Nella creazione di questo show hai coinvolto anche Pepi Morgia, che oggi non è più tra noi…
Pepi Morgia, purtroppo, ha pensato di lasciarci quest’anno. È stata una grande perdita. Quando gli ho proposto questo spettacolo, lui ne è stato entusiasta. Pensando alla scenografia di questo concerto, Pepi ha fatto come sempre un ottimo lavoro, puntando sulle luci bianche ed immaginando un teatro del 1968. Gli arrangiamenti di quegli anni erano un po’ da rivisitare: all’epoca si usava sempre l’orchestra, anche per brani più ironici che magari avrebbero meritato una veste più essenziale. Sono convinto che, se fosse vissuto ancora, Tenco si sarebbe reinventato, come ha fatto ad esempio Fabrizio De Andrè quando ha collaborato con la Pfm.

Sul palco sei impressionante: sembra quasi che tu e Tenco siate la stessa persona.
Mi hanno sempre detto che somiglio a Tenco, tanto che, quando ero più piccolo, mi chiamavano Luigi. Un giorno, in ascensore, incontrai un tipo che non faceva altro che fissarmi. Alla fine si presentò, dicendomi: “Salve, sono Valentino Tenco. Sa che lei somiglia incredibilmente a mio fratello?”. Evidentemente era un segno del destino. Sta di fatto che ho iniziato a scrivere canzoni ironiche proprio per essere diverso, per non somigliare né a Tenco né a nessun altro. Oggi ti elogiano se somigli a qualcuno, ma all’epoca era il contrario. Anche in questo spettacolo ho voluto enfatizzare il Tenco più ironico, quello poco conosciuto ma che c’è sempre stato. Pensa che i miei amici scambiavano i pezzi ironici di Tenco per i miei! E sul palco questo gioco di sovrapposizioni si vede.

INFORMAZIONI ESTRATTE.
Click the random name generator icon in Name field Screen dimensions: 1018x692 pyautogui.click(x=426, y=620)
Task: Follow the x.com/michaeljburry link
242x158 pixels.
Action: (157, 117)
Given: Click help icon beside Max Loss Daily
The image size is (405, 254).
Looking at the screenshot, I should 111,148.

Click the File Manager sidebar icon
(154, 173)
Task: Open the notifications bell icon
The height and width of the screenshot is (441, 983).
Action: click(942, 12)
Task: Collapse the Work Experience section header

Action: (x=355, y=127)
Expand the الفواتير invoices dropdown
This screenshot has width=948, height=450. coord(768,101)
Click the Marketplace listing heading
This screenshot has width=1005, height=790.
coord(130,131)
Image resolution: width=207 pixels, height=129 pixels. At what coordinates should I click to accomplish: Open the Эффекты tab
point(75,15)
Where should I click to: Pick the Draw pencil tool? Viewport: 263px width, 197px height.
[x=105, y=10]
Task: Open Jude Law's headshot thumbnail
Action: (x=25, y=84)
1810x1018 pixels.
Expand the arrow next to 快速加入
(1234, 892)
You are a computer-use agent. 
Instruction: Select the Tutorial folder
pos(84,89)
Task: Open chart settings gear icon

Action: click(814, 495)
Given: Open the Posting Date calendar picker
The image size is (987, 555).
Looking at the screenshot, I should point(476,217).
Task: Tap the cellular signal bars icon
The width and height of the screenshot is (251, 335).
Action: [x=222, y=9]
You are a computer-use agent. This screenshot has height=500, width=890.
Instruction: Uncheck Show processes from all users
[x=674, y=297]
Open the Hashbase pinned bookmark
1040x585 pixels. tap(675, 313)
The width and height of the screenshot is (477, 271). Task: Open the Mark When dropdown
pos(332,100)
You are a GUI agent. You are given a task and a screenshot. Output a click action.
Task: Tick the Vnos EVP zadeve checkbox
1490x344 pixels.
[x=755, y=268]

COMPITI ASSEGNATI.
1 > Elenca tutte le persone che nel testo estratto compaiono con nome e cognome.
2 > Per favore, ripeti il passo del testo estratto che va da "Nella creazione di" fino a "la stessa persona.".

RISPOSTE AI COMPITI.
1 >
Pepi Morgia
Fabrizio De Andrè
Valentino Tenco

2 >
Nella creazione di questo show hai coinvolto anche Pepi Morgia, che oggi non è più tra noi…
Pepi Morgia, purtroppo, ha pensato di lasciarci quest’anno. È stata una grande perdita. Quando gli ho proposto questo spettacolo, lui ne è stato entusiasta. Pensando alla scenografia di questo concerto, Pepi ha fatto come sempre un ottimo lavoro, puntando sulle luci bianche ed immaginando un teatro del 1968. Gli arrangiamenti di quegli anni erano un po’ da rivisitare: all’epoca si usava sempre l’orchestra, anche per brani più ironici che magari avrebbero meritato una veste più essenziale. Sono convinto che, se fosse vissuto ancora, Tenco si sarebbe reinventato, come ha fatto ad esempio Fabrizio De Andrè quando ha collaborato con la Pfm.

Sul palco sei impressionante: sembra quasi che tu e Tenco siate la stessa persona.